Cry Panic (1974 TV Movie)
5/10
Kafkafornia
24 March 2013
What happens when someone hands a great idea for an existential film noir -- a lone traveler on a deserted highway runs over and kills a stranger, tries to tell the police, and isn't believed because the body disappears -- to a purveyor of processed cinematic cheese food like Aaron Spelling? The result is the inexplicably titled "Cry Panic," a cheapo ABC movie of the week from 1974 starring John Forsythe as the wanderer lured into a trap, Anne Francis as the de riguer bored sexy housewife, and Earl Holliman as the morally ambiguous sheriff of the small town where Forstythe collides with destiny.
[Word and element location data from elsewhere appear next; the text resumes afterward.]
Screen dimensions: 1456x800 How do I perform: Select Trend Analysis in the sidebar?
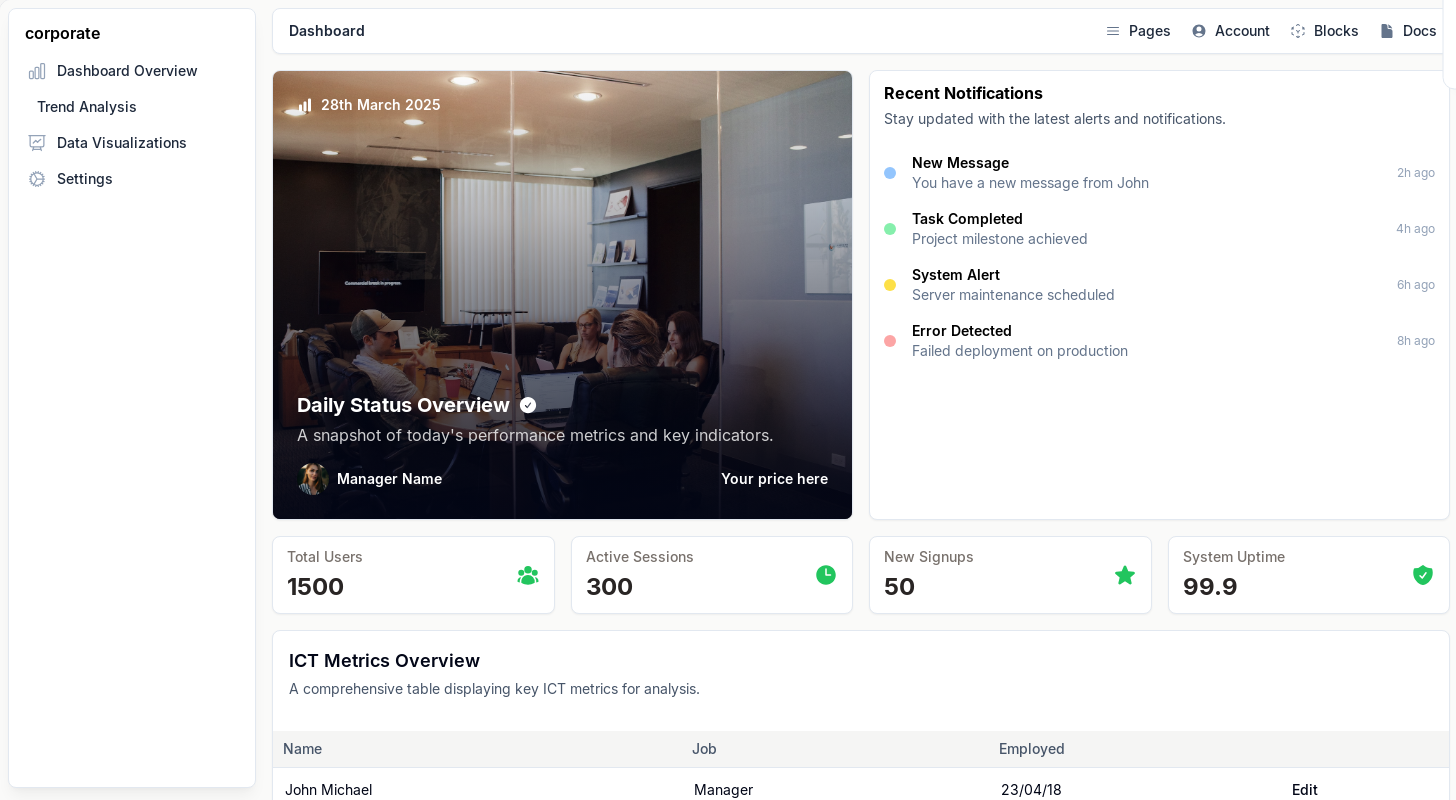pyautogui.click(x=87, y=107)
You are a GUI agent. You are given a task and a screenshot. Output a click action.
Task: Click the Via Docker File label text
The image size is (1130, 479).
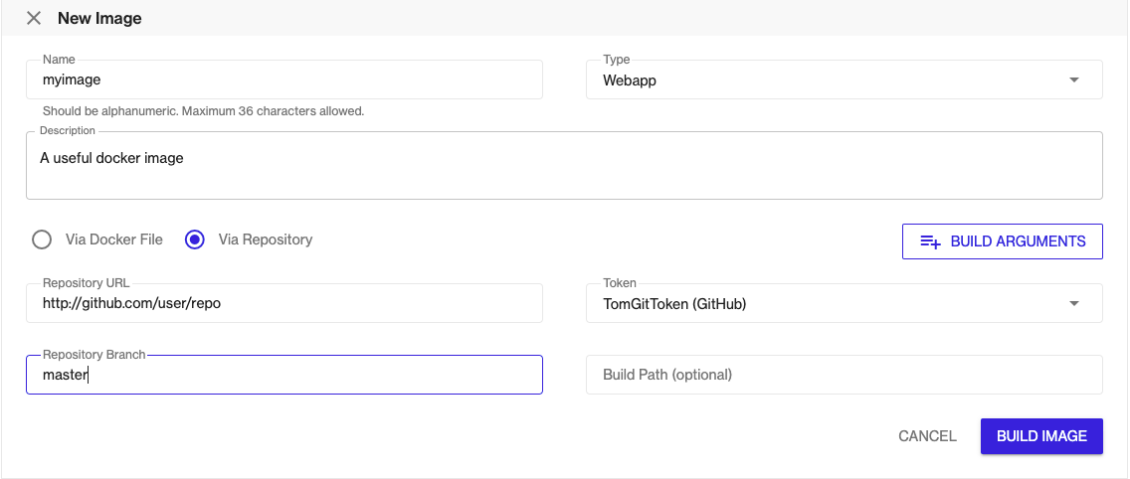point(114,240)
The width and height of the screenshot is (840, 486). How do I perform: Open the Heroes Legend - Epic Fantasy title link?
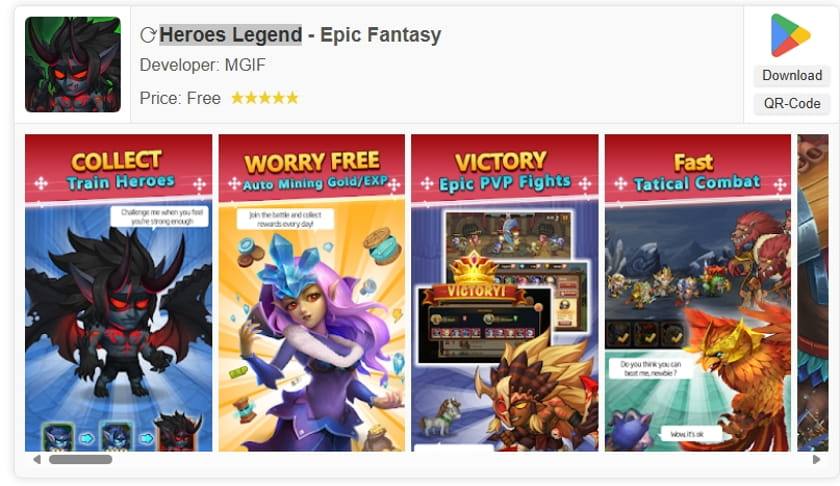300,35
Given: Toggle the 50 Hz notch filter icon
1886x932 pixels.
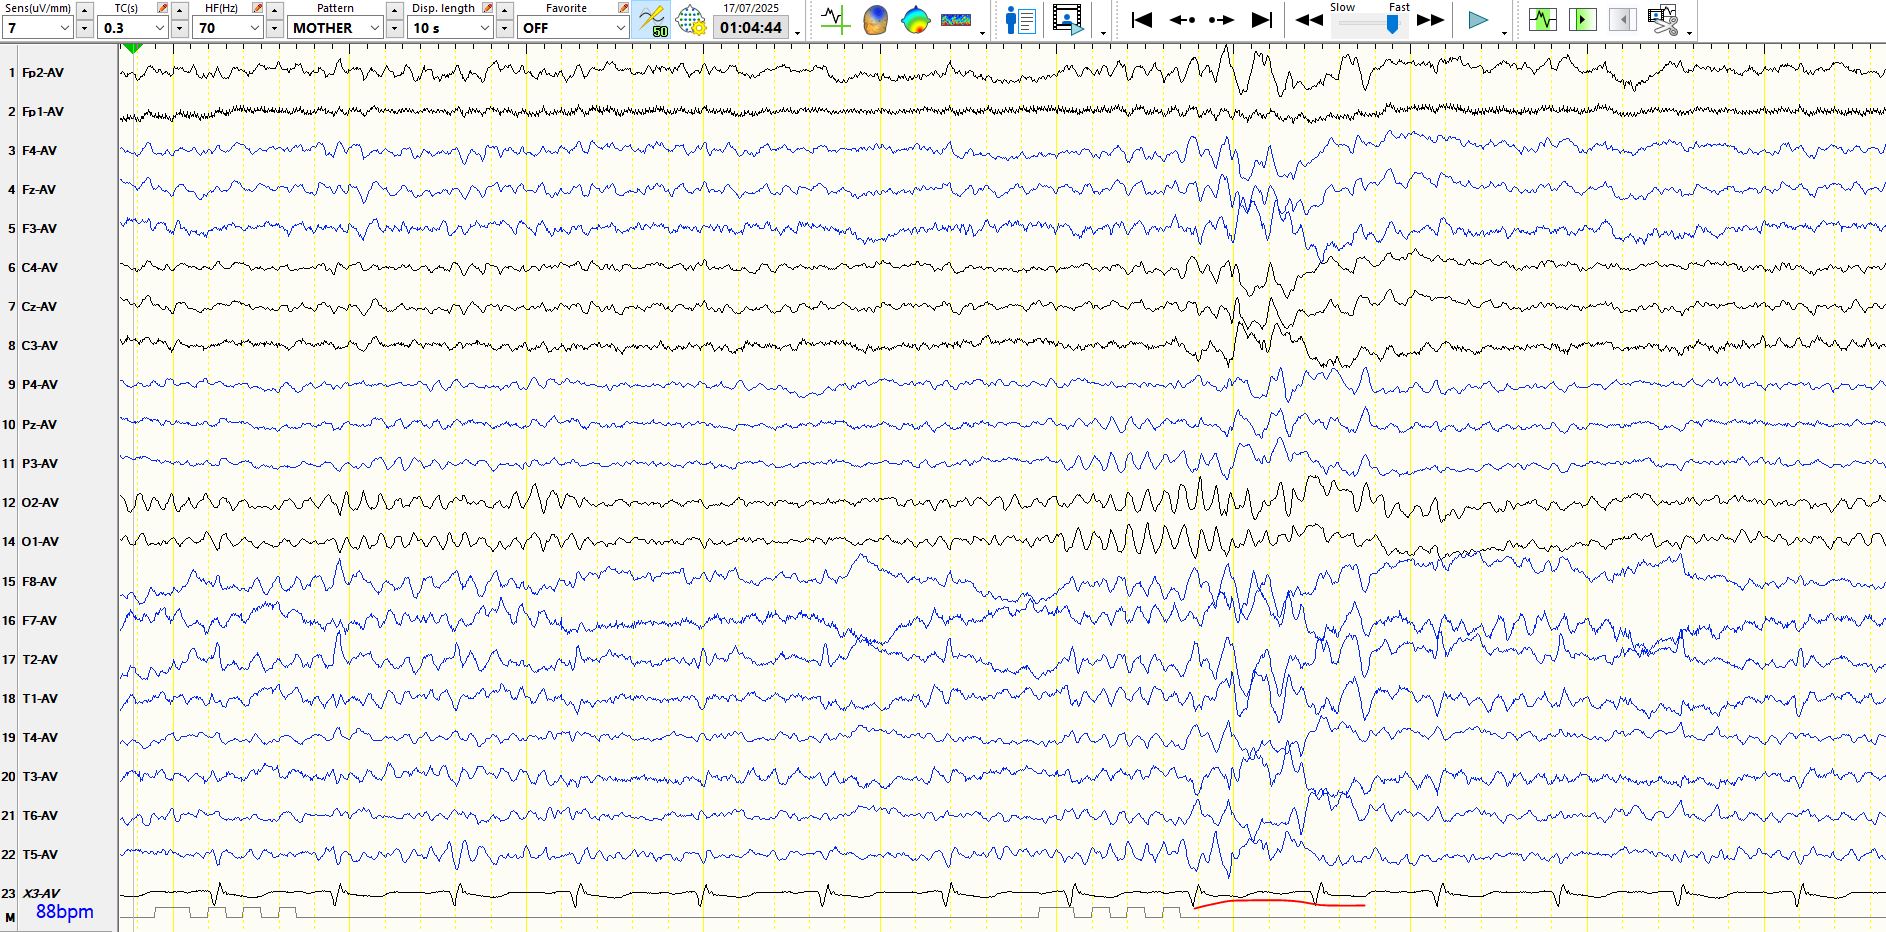Looking at the screenshot, I should (x=652, y=20).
The film should be tightly written, but it is not -- Forsythe's character can pursue his aim of proving that he's a killer thanks to a series of unlocked windows, open doors, and lucky discoveries, plus, we never know whether Holliman is acting alone to gaslight Forsythe, or is being manipulated by the other has-been actors who run the town. Such slack storytelling would be forgivable if the movie were atmospheric, but it is not -- it looks like a cop show and makes very little use of the emptiness and darkness that creeps into view now and then, and the director tosses in twangy, generic country music where silence might be more effective. Such bland filmmaking would be forgivable if the movie were perfectly cast, but it is not. There are actors who can portray the kind of dogged existential hero who will save his sanity by proving he's a killer, but John Forsythe ain't one of them. The scriptwriters make it easy for him to play a rootless nobody by giving him no past and no future aside from a potential job interview in San Francisco, but Forsythe, ever suave and even-tempered, still looks like a disgruntled suburban Dad whose Corvette ran out of gas on the way to his country club, more the kind of man who'll make trouble go away with a firm handshake that conceals a Benjamin than a relentless pursuer of truth at any cost. There's also the fact that his character seems way too stupid to figure out a junior-level crossword puzzle, let alone a convoluted mystery. He keeps trusting the wrong people, and when he discovers a dead body while eavesdropping on his pursuers he screams and runs out of his hiding place like a hysterical preteen girl. Anne Francis wanders on and offscreen looking like she doesn't quite know what she's doing there, which kind of works for her character. That so flawed a movie should still make such an impression is a testament to the great idea on which it's based, you just wish it could have been a little better.